▸ WORK ORDER: Please start at the first line of the records beneath and quote each line exactly, ending with the line containing "You are a computer-use agent. Image".

▸ MATERIALS PROVIDED:
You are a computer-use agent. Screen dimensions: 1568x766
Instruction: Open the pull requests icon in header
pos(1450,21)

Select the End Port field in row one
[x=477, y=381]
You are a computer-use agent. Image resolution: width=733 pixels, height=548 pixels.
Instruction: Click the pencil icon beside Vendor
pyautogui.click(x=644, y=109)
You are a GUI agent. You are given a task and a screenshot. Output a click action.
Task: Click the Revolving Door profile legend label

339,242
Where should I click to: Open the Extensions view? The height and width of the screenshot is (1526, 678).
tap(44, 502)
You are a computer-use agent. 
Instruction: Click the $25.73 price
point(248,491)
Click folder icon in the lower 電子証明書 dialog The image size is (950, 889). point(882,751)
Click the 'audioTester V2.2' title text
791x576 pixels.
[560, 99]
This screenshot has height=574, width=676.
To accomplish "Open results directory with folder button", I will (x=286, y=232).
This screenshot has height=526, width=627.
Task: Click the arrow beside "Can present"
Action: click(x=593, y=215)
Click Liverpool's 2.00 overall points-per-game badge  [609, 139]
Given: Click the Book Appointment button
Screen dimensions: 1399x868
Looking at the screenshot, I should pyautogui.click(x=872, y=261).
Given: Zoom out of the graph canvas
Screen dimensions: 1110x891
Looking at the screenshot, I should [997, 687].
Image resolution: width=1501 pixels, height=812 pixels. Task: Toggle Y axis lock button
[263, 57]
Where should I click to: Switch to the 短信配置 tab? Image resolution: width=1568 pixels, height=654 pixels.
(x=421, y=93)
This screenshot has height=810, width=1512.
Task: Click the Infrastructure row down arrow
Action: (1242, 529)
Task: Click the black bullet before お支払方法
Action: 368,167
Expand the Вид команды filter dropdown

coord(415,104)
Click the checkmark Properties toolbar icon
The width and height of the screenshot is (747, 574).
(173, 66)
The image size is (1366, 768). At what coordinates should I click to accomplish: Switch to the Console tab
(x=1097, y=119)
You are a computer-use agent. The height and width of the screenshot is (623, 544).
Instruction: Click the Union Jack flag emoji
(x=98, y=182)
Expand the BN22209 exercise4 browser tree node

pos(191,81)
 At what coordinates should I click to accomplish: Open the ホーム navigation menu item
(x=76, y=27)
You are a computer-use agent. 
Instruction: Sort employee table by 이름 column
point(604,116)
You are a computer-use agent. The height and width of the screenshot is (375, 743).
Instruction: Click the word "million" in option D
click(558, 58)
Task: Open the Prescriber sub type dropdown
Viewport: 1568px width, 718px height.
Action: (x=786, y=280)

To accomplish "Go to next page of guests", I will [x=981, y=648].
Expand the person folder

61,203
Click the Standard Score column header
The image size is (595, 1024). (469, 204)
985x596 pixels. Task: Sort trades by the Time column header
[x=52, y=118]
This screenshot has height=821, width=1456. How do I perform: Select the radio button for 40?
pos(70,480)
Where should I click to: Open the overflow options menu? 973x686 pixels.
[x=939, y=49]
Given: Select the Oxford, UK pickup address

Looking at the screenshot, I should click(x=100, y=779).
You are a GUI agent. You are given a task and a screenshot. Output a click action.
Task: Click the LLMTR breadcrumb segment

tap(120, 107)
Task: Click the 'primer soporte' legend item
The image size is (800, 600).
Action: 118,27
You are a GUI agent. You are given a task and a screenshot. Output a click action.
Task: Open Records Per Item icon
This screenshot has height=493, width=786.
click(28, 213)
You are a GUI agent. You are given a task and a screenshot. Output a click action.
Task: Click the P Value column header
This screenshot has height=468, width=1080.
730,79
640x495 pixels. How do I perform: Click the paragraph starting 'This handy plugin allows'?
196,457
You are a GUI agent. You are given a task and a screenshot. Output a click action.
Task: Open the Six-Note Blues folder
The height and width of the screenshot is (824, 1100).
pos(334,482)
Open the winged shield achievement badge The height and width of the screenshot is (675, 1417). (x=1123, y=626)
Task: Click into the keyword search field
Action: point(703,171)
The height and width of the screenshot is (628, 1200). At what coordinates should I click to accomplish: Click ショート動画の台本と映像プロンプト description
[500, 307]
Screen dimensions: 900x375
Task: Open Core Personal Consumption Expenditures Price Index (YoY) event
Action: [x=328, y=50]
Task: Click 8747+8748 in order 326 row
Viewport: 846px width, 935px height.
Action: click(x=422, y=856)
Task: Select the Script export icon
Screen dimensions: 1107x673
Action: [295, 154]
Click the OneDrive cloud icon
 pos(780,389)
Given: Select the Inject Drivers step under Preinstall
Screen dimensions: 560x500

▸ SOLUTION:
You are a computer-use agent. Screen dimensions: 1568x766
Instruction: Open the pull requests icon in header
pos(1450,21)

Select the End Port field in row one
[x=477, y=381]
You are a computer-use agent. Image resolution: width=733 pixels, height=548 pixels.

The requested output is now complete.